- _Text excerpt_:
◆ ◆ ◆ ◆

IN THE clever calculations men make about security and State, they
underestimate the power of human despair. But despair can be a deadly
weapon. When you lose faith that a system will protect and play fair by you,
it breeds fatal recklessness. It makes you abdicate from the rules that
cement human relations. Despair can turn you from citizen to perpetrator.
>From the hunted to the hunter.

>From 2006 to 2008, there was an escalating climate of terror in the country.
With terrifying regularity, bomb blasts went off in Hyderabad, Delhi,
Jaipur, Bengaluru, Ahmedabad. And finally, most brazenly, in Mumbai. But
Mumbai 26/11 was different: here the killers outed themselves: like a giant
game show gone horribly wrong, groups of young men in clear view of millions
went about with impunity shooting people down. The enemy was visible.
Tangible. They could be dealt with. With the other blasts, there was no one
to pin the crime on. And as bombs kept exploding and people kept dying,
fuelled by a media hungry for immediate answers and genuine citizens’
distress, a paranoia gripped the country.

Hundreds of young Muslims were arrested. And within a few days — often
within a few hours — police and agencies, who had had insufficient knowledge
to preempt the blasts, began to hold press conferences on how they had
cracked the case. A triumphant line of deadly “masterminds” were trotted
out: Safdar Nagori, Maulana Haleem, Mufti Abu Bashar, Atif Ameen. Under
pressure to perform, the police hid behind short attention spans and a
confusing cocktail of Islamic proper nouns. They knew that neither the media
(rushing off to its latest story) nor ordinary citizens were interested in
the details. No one wanted veracity. Everyone only wanted the illusion of
security and ‘action taken’. The few human rights groups and media outfits
who raised flags about false arrests and gaps in police logic were scorned
as ‘anti-national’. Or doctrinaire liberals.

◆ ◆ ◆ ◆

- _Supplied data_:
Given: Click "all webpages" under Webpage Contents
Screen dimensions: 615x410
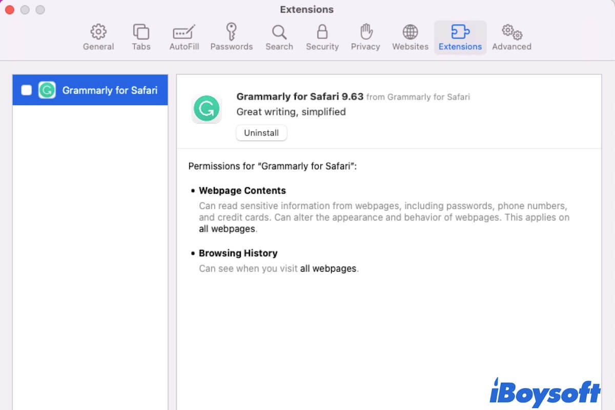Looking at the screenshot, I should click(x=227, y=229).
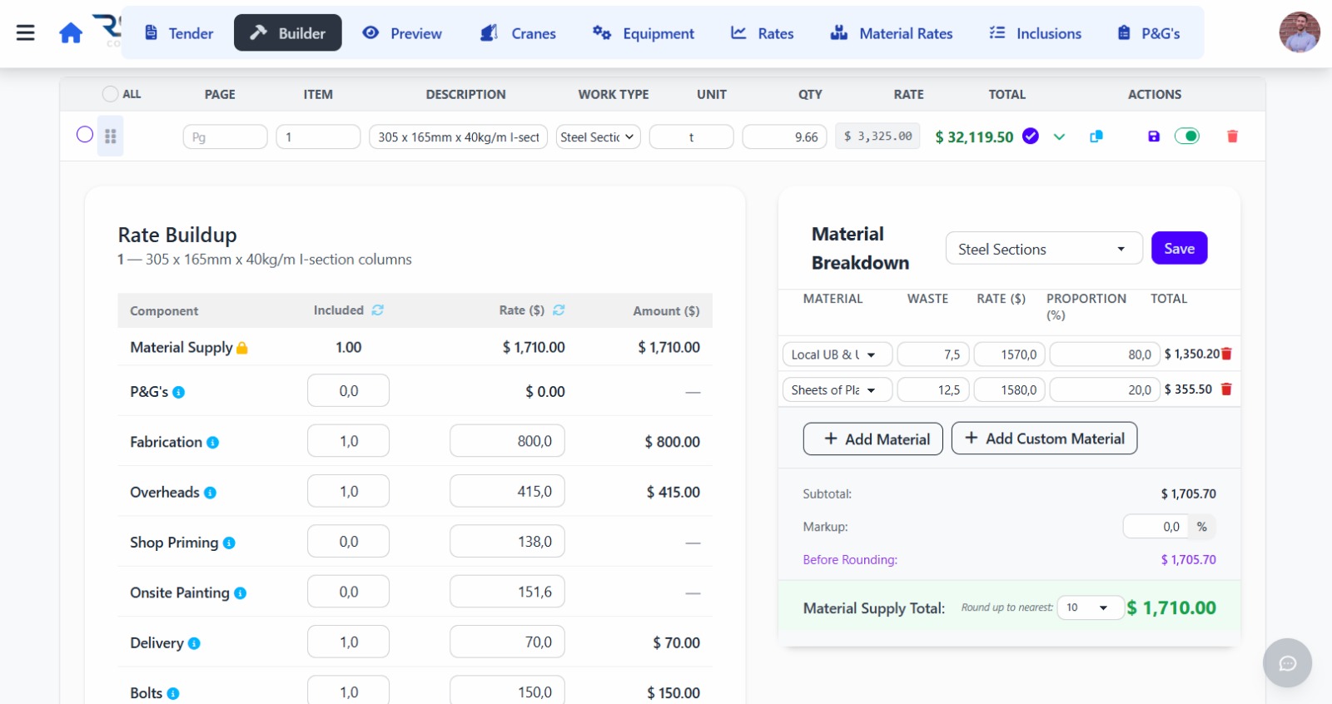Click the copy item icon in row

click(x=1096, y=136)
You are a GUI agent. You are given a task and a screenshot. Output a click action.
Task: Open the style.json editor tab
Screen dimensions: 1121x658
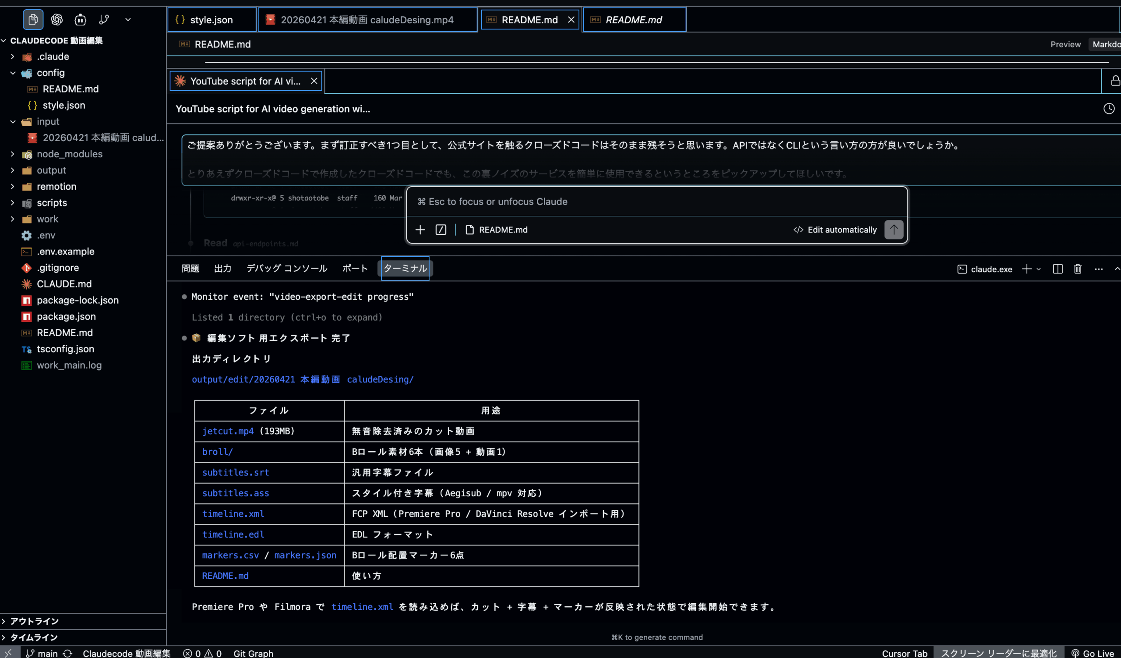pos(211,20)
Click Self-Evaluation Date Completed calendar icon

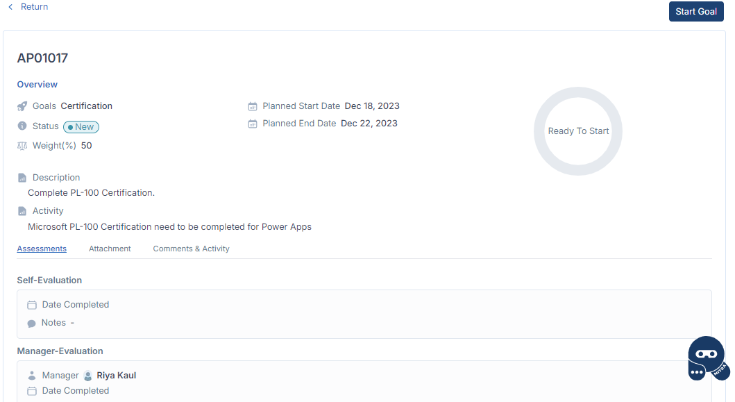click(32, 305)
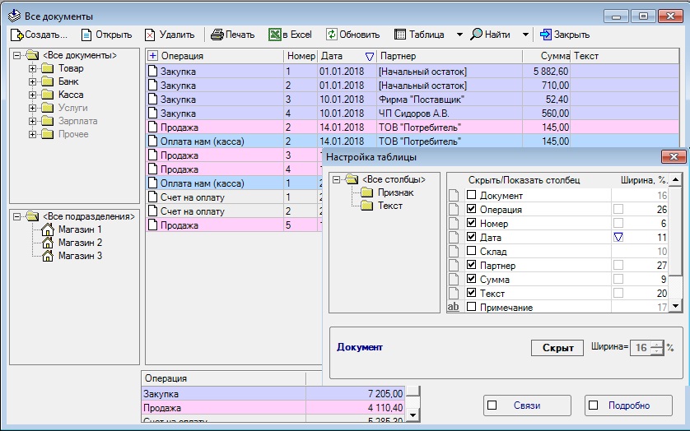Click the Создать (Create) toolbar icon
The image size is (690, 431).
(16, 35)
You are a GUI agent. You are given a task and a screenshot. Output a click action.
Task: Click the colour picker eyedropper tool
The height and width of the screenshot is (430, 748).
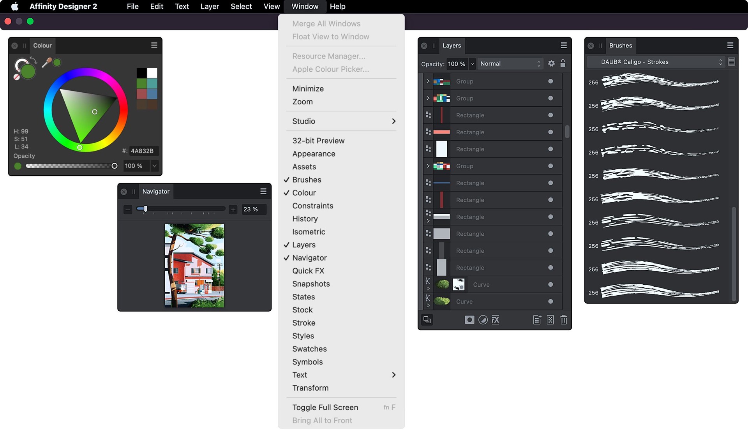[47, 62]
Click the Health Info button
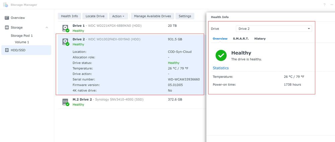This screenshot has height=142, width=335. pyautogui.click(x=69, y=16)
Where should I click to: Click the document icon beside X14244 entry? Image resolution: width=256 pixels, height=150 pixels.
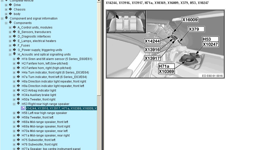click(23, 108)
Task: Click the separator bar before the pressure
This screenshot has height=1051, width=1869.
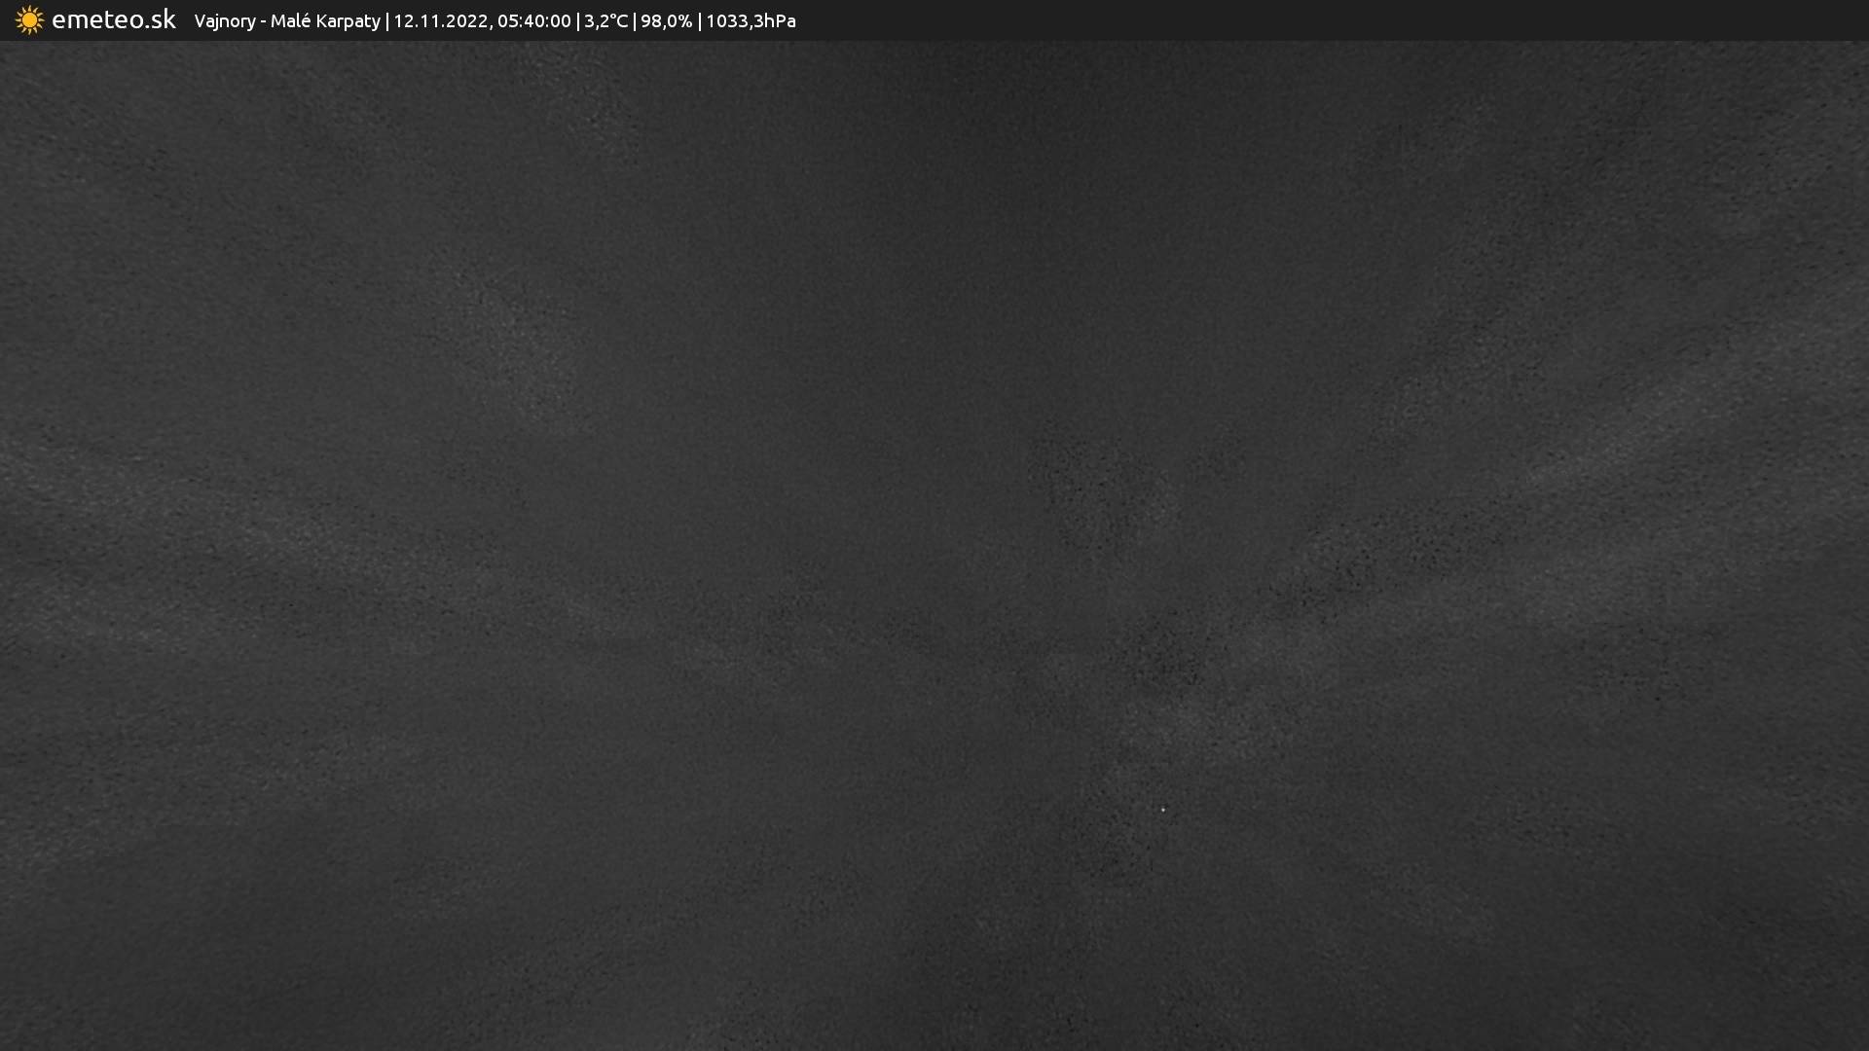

◆ ◆ ◆ ◆

- _Directions_:
1/ In the essay excerpt on the 2006–2008 bombings, which cities had bomb blasts before Mumbai?
2/ Copy out the passage of the essay excerpt on the 2006–2008 bombings, starting at "With terrifying regularity, bomb" and ending at "gripped the country.".
3/ Carry the essay excerpt on the 2006–2008 bombings forward from its last sentence.

- _Outputs by task_:
1/ Hyderabad, Delhi, Jaipur, Bengaluru, and Ahmedabad.

2/
With terrifying regularity, bomb blasts went off in Hyderabad, Delhi,
Jaipur, Bengaluru, Ahmedabad. And finally, most brazenly, in Mumbai. But
Mumbai 26/11 was different: here the killers outed themselves: like a giant
game show gone horribly wrong, groups of young men in clear view of millions
went about with impunity shooting people down. The enemy was visible.
Tangible. They could be dealt with. With the other blasts, there was no one
to pin the crime on. And as bombs kept exploding and people kept dying,
fuelled by a media hungry for immediate answers and genuine citizens’
distress, a paranoia gripped the country.

3/
The larger point was missed. It is no one’s case that those who plant bombs
should go unpunished. Those of us raising flags had only two simple
arguments to make. One, take the long route, catch the genuine culprits,
remain constitutional: that is the only way to be really secure. Two: do not
make false arrests and breed fresh despair, triggering new cycles of hate
and revenge. If you corrupt a system entirely, people will abdicate from it.
And black despair can be a deadly weapon.

This week, TEHELKA’s cover story braids all these themes together and teases
out their giant implications. The story is about a young man, Muslim, no
more than 22, caught in a terrible dilemma. He is a star witness in the
Gujarat police’s case. Based on his statement, dozens of men are locked in
jail. Except, this young man’s statement is a lie. He was coerced by the
police into becoming their witness in exchange for his own freedom. He has
remained silent for a year, sick with himself, but free. Tracked to his
house by TEHELKA reporter Rana Ayyub, he breaks down.Rana is accompanied by
a young woman in a burkha, holding a child. The woman’s husband — an
innocent man — is in jail because of this witness. Confronted by her and the
child, rocked by remorse and a sudden desire for atonement — in an almost
cinematic moment — the man tells his real story.

One could dismiss his account as another false turnaround, except in telling
the story — like some protagonist in a classic Greek play — the young man
implicates himself. He is no ordinary witness. He is self-confessedly a
member of the July 2008 bomb blast conspiracy. Conscience-struck, he stopped
short of planting the bombs when he realized the targets would not be Hindu
zealots like the RSS and VHP but ordinary bystanders. But he knows and names
who his real co-conspirators were. To free the innocent men in jail, he must
now bear the cross himself. It is not enough that he shrank back from the
abyss and backed out of the conspiracy. As he says to Rana, by speaking out,
he is consciously setting himself up for reprisal from the police.

So how is the police and State going to react to this man’s confession?

At a specific level, his story blows big holes in the police’s case in
Gujarat, exposing a damning lie and injustice. At a profounder level, it is
a parable for what is happening beneath the skin of our democracy in
countless other places. It raises questions about media, prejudice, policing
and the due process of law. Most of all, it raises the question: in a just
democracy, how should we deal with those who assault us?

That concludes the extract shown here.